Entries taken from a collection
..............................

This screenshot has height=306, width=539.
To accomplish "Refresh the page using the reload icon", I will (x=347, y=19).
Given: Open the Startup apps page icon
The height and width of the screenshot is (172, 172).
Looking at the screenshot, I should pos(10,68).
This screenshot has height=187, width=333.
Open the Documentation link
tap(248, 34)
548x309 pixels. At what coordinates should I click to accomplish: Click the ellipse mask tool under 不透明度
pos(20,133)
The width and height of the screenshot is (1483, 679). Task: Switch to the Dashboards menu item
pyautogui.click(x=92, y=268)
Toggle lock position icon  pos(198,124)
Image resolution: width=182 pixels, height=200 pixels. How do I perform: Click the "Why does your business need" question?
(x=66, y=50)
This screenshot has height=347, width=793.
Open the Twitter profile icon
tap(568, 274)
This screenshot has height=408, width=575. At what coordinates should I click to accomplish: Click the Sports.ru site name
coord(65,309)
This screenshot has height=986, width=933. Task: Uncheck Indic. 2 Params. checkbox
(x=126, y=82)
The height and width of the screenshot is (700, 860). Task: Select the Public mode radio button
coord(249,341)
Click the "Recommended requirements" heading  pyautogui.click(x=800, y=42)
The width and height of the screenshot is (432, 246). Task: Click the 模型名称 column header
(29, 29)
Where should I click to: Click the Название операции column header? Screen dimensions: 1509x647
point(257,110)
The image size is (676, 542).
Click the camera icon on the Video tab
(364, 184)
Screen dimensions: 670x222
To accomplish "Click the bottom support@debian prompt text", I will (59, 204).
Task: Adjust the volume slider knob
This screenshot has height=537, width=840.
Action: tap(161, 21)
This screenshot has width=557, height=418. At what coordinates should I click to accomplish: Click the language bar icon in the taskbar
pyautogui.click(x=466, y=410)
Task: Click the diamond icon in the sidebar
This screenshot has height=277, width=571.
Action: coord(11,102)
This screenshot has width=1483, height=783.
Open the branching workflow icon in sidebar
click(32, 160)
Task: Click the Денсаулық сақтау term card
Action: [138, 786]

..............................

What is expected = Copy each record exactly, leaving nothing out.

Answer to this problem =
This screenshot has height=306, width=539.
To accomplish "Refresh the page using the reload icon", I will (x=347, y=19).
Given: Open the Startup apps page icon
The height and width of the screenshot is (172, 172).
Looking at the screenshot, I should pos(10,68).
This screenshot has height=187, width=333.
Open the Documentation link
tap(248, 34)
548x309 pixels. At what coordinates should I click to accomplish: Click the ellipse mask tool under 不透明度
pos(20,133)
The width and height of the screenshot is (1483, 679). Task: Switch to the Dashboards menu item
pyautogui.click(x=92, y=268)
Toggle lock position icon  pos(198,124)
Image resolution: width=182 pixels, height=200 pixels. How do I perform: Click the "Why does your business need" question?
(x=66, y=50)
This screenshot has height=347, width=793.
Open the Twitter profile icon
tap(568, 274)
This screenshot has height=408, width=575. At what coordinates should I click to accomplish: Click the Sports.ru site name
coord(65,309)
This screenshot has height=986, width=933. Task: Uncheck Indic. 2 Params. checkbox
(x=126, y=82)
The height and width of the screenshot is (700, 860). Task: Select the Public mode radio button
coord(249,341)
Click the "Recommended requirements" heading  pyautogui.click(x=800, y=42)
The width and height of the screenshot is (432, 246). Task: Click the 模型名称 column header
(29, 29)
Where should I click to: Click the Название операции column header? Screen dimensions: 1509x647
point(257,110)
The image size is (676, 542).
Click the camera icon on the Video tab
(364, 184)
Screen dimensions: 670x222
To accomplish "Click the bottom support@debian prompt text", I will (59, 204).
Task: Adjust the volume slider knob
This screenshot has height=537, width=840.
Action: tap(161, 21)
This screenshot has width=557, height=418. At what coordinates should I click to accomplish: Click the language bar icon in the taskbar
pyautogui.click(x=466, y=410)
Task: Click the diamond icon in the sidebar
This screenshot has height=277, width=571.
Action: coord(11,102)
This screenshot has width=1483, height=783.
Open the branching workflow icon in sidebar
click(32, 160)
Task: Click the Денсаулық сақтау term card
Action: [138, 786]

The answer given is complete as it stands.